Huge advances in genetics mean prenatal testing for conditions such as Down syndrome can now be done faster and with much less risk. A relatively new technology, non-invasive prenatal testing (NIPT), allows parents to have genetic testing with no danger of miscarriage by testing foetal DNA circulating in the mother’s blood.
However, while the technology is improving, the ethical dilemmas it raises are complex – and parents can be left to make extremely difficult choices. That is where genetic counsellors like Jonathan Roberts come in. His role is to help parents understand the testing and navigate the decision-making process.
Roberts works clinically as an NHS Genetic Counsellor at Addenbrooke’s Hospital in the UK, where NIPT is freely available under the healthcare system. In addition, he is a researcher in the Society and Ethics Research Group at the Wellcome Sanger Institute.
He tells Kim Hill that one of the major advantages of NIPT, which is available in New Zealand but at a price, is that it’s available much earlier than invasive testing which samples either placenta or amniotic fluid. It’s also a much more accurate screening tool and combines testing which is otherwise a panel of different tests.
“As a screening tool for things like Down syndrome, it is more accurate than the current non-invasive methods but it’s not completely 100 percent diagnostic.”
Roberts says that while the test might be easier, it sets up difficult consequences for parents.
“One of the challenges is not necessarily whether the test is a good thing or a bad thing, it really depends on context. What I mean by that is two things; one is equity, is this something that’s available to everyone or only those that can pay for it and I think that raises and important we have equity of access because we have such a powerful technology. If there are only some people who can pay for it, they can pay to opt out of genetic risk, if you like, and that does set up quite an ethical conundrum.
“More important than what you should or shouldn’t be testing for is how are people making those decisions and what support have they got; have they got support for genetic counselling, have they got time to make those decisions, are they free from judgement, have they got the space to think through the choices in the context of their own values and beliefs and they’re not rushed into it. All those implementation questions are really important.”
Research has found in Denmark and Iceland, where the test is offered to all pregnant women, there’s been a huge reduction in the number of people with Down syndrome being born. Its estimated 95 percent of women opt to abort if the diagnosis is Down syndrome.
Roberts says that we’ll never have a crystal ball that will lead to ‘designer’ babies due to the unknowns and environmental factors that can cause issues but with the trending down of baby’s born with chromosomal issues such as Down syndrome we are getting into murky waters.
“I do think it’s important when we are implementing this technology that we listen to voices from a disability rights perspective who point out that the barriers they face and whether they experience their condition as severe or not is because of the way they’re treated in the society we live in.

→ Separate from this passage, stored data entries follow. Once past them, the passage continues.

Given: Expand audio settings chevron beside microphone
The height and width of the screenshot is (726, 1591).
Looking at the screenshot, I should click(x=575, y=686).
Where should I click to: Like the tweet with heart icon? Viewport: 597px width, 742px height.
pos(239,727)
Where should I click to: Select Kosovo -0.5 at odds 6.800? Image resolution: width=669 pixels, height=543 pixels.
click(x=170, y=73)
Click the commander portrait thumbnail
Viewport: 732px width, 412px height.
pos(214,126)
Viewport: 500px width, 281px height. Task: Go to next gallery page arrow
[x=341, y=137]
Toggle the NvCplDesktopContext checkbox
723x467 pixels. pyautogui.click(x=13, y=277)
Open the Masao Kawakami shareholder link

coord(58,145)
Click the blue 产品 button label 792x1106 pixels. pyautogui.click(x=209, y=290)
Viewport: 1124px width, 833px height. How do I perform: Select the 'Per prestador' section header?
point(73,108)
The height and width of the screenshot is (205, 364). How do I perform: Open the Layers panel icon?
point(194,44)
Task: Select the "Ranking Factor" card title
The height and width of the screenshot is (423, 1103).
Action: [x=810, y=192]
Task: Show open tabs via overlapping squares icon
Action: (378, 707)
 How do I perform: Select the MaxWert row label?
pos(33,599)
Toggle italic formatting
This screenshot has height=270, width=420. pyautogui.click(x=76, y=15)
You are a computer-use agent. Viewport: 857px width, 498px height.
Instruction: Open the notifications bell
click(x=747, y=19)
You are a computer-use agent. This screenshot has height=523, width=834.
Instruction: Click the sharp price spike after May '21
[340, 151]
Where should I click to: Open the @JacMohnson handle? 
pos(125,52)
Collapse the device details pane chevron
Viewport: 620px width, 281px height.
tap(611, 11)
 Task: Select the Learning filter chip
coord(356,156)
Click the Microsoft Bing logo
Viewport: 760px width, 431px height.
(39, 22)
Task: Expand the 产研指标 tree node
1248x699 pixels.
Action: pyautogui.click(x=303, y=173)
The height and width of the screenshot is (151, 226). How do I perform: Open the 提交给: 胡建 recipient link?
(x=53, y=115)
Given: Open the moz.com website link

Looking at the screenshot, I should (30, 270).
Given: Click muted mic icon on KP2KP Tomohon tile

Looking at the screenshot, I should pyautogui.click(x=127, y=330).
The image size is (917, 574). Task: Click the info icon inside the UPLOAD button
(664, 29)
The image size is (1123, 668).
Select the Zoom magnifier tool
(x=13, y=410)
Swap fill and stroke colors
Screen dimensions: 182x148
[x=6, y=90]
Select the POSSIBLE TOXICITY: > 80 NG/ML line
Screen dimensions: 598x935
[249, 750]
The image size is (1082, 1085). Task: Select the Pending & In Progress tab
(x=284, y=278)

“The more you test for conditions and the more you allow for this to be selectively terminated in a prenatal setting, the more you ingrain those kinds of attitudes that make their life harder in society.”
He says there needs to be a middle path where the choice of the individual intersects wider society and people don’t feel as if their choice to keep a child is a ‘inconvenience’ or burden to society.
“I think it’s important to see healthcare as a common good. Something that we all pay in to and we all benefit from rather than something I pay for myself. I think you then can extend that to all other forms of social care and, at that point, it’s easier to see a world in which we all benefit from a society in which people can make the decisions that are right for them even though it might not be the right decision for us and we don’t see it as kind of mutually exclusive.
“I think it’s easier in a world where you have well-funded healthcare and well-funded social care. If you start having a more individualised and commodified idea of these services. If you have a world where you have to pay for your healthcare, you either see it as a burden on the system – because you’re making it cost more – or you just pay for it yourself and don’t see any support.”